(Given entries begins)
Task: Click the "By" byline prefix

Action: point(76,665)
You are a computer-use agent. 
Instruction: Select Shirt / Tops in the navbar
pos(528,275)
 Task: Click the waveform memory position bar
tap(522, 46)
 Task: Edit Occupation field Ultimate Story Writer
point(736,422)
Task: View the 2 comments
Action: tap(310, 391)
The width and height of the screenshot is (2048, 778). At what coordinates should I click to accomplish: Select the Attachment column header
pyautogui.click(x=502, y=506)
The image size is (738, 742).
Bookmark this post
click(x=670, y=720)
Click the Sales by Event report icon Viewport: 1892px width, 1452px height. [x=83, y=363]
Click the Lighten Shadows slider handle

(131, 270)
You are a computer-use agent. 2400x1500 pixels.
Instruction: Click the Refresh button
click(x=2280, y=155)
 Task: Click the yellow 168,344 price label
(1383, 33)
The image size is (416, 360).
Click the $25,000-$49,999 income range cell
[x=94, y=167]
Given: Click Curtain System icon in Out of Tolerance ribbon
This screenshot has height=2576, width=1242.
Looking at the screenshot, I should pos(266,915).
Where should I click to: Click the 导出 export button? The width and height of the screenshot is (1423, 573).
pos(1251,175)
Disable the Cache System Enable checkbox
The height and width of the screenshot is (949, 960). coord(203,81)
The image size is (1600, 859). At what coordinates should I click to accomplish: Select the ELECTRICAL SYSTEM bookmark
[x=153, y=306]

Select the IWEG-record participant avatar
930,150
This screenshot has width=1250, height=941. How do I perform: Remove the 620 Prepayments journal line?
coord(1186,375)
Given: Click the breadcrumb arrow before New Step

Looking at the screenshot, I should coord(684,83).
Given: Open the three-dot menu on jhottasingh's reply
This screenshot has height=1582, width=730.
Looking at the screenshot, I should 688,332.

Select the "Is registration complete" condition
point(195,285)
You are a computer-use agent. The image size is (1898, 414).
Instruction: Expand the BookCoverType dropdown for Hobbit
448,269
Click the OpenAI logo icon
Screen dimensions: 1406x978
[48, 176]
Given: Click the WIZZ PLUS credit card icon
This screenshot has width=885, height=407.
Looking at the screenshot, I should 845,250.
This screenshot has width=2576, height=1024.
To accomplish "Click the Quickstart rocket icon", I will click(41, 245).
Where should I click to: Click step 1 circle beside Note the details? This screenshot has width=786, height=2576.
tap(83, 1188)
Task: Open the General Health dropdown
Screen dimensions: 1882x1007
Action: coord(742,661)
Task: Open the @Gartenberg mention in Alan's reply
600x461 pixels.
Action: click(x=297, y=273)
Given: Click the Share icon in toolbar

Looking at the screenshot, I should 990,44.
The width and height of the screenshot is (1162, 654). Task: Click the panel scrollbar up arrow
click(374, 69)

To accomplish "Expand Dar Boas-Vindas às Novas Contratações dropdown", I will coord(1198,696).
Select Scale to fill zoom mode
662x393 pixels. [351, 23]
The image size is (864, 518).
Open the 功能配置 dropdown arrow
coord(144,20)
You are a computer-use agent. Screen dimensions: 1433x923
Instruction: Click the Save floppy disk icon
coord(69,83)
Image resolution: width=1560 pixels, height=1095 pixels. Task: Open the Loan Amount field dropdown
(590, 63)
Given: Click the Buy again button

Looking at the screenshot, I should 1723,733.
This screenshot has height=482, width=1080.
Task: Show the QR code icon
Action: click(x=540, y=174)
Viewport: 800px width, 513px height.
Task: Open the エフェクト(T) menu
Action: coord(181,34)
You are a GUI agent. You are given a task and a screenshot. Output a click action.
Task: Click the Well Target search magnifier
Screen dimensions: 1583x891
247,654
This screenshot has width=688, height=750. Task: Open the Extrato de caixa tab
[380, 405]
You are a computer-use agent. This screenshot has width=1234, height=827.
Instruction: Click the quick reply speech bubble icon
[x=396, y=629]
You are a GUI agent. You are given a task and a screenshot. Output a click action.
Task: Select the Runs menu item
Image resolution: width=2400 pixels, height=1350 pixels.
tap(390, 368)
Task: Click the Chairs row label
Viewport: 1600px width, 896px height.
(Given entries ends)
Description of the task:
Reproduce all of the records precisely. No word may differ.

Answer to the problem:
Task: Click the "By" byline prefix

Action: point(76,665)
You are a computer-use agent. 
Instruction: Select Shirt / Tops in the navbar
pos(528,275)
 Task: Click the waveform memory position bar
tap(522, 46)
 Task: Edit Occupation field Ultimate Story Writer
point(736,422)
Task: View the 2 comments
Action: tap(310, 391)
The width and height of the screenshot is (2048, 778). At what coordinates should I click to accomplish: Select the Attachment column header
pyautogui.click(x=502, y=506)
The image size is (738, 742).
Bookmark this post
click(x=670, y=720)
Click the Sales by Event report icon Viewport: 1892px width, 1452px height. [x=83, y=363]
Click the Lighten Shadows slider handle

(131, 270)
You are a computer-use agent. 2400x1500 pixels.
Instruction: Click the Refresh button
click(x=2280, y=155)
 Task: Click the yellow 168,344 price label
(1383, 33)
The image size is (416, 360).
Click the $25,000-$49,999 income range cell
[x=94, y=167]
Given: Click Curtain System icon in Out of Tolerance ribbon
This screenshot has height=2576, width=1242.
Looking at the screenshot, I should pos(266,915).
Where should I click to: Click the 导出 export button? The width and height of the screenshot is (1423, 573).
pos(1251,175)
Disable the Cache System Enable checkbox
The height and width of the screenshot is (949, 960). coord(203,81)
The image size is (1600, 859). At what coordinates should I click to accomplish: Select the ELECTRICAL SYSTEM bookmark
[x=153, y=306]

Select the IWEG-record participant avatar
930,150
This screenshot has width=1250, height=941. How do I perform: Remove the 620 Prepayments journal line?
coord(1186,375)
Given: Click the breadcrumb arrow before New Step

Looking at the screenshot, I should coord(684,83).
Given: Open the three-dot menu on jhottasingh's reply
This screenshot has height=1582, width=730.
Looking at the screenshot, I should 688,332.

Select the "Is registration complete" condition
point(195,285)
You are a computer-use agent. The image size is (1898, 414).
Instruction: Expand the BookCoverType dropdown for Hobbit
448,269
Click the OpenAI logo icon
Screen dimensions: 1406x978
[48, 176]
Given: Click the WIZZ PLUS credit card icon
This screenshot has width=885, height=407.
Looking at the screenshot, I should 845,250.
This screenshot has width=2576, height=1024.
To accomplish "Click the Quickstart rocket icon", I will click(41, 245).
Where should I click to: Click step 1 circle beside Note the details? This screenshot has width=786, height=2576.
tap(83, 1188)
Task: Open the General Health dropdown
Screen dimensions: 1882x1007
Action: coord(742,661)
Task: Open the @Gartenberg mention in Alan's reply
600x461 pixels.
Action: click(x=297, y=273)
Given: Click the Share icon in toolbar

Looking at the screenshot, I should 990,44.
The width and height of the screenshot is (1162, 654). Task: Click the panel scrollbar up arrow
click(374, 69)

To accomplish "Expand Dar Boas-Vindas às Novas Contratações dropdown", I will coord(1198,696).
Select Scale to fill zoom mode
662x393 pixels. [351, 23]
The image size is (864, 518).
Open the 功能配置 dropdown arrow
coord(144,20)
You are a computer-use agent. Screen dimensions: 1433x923
Instruction: Click the Save floppy disk icon
coord(69,83)
Image resolution: width=1560 pixels, height=1095 pixels. Task: Open the Loan Amount field dropdown
(590, 63)
Given: Click the Buy again button

Looking at the screenshot, I should 1723,733.
This screenshot has height=482, width=1080.
Task: Show the QR code icon
Action: click(x=540, y=174)
Viewport: 800px width, 513px height.
Task: Open the エフェクト(T) menu
Action: coord(181,34)
You are a GUI agent. You are given a task and a screenshot. Output a click action.
Task: Click the Well Target search magnifier
Screen dimensions: 1583x891
247,654
This screenshot has width=688, height=750. Task: Open the Extrato de caixa tab
[380, 405]
You are a computer-use agent. This screenshot has width=1234, height=827.
Instruction: Click the quick reply speech bubble icon
[x=396, y=629]
You are a GUI agent. You are given a task and a screenshot. Output a click action.
Task: Select the Runs menu item
Image resolution: width=2400 pixels, height=1350 pixels.
tap(390, 368)
Task: Click the Chairs row label
Viewport: 1600px width, 896px height.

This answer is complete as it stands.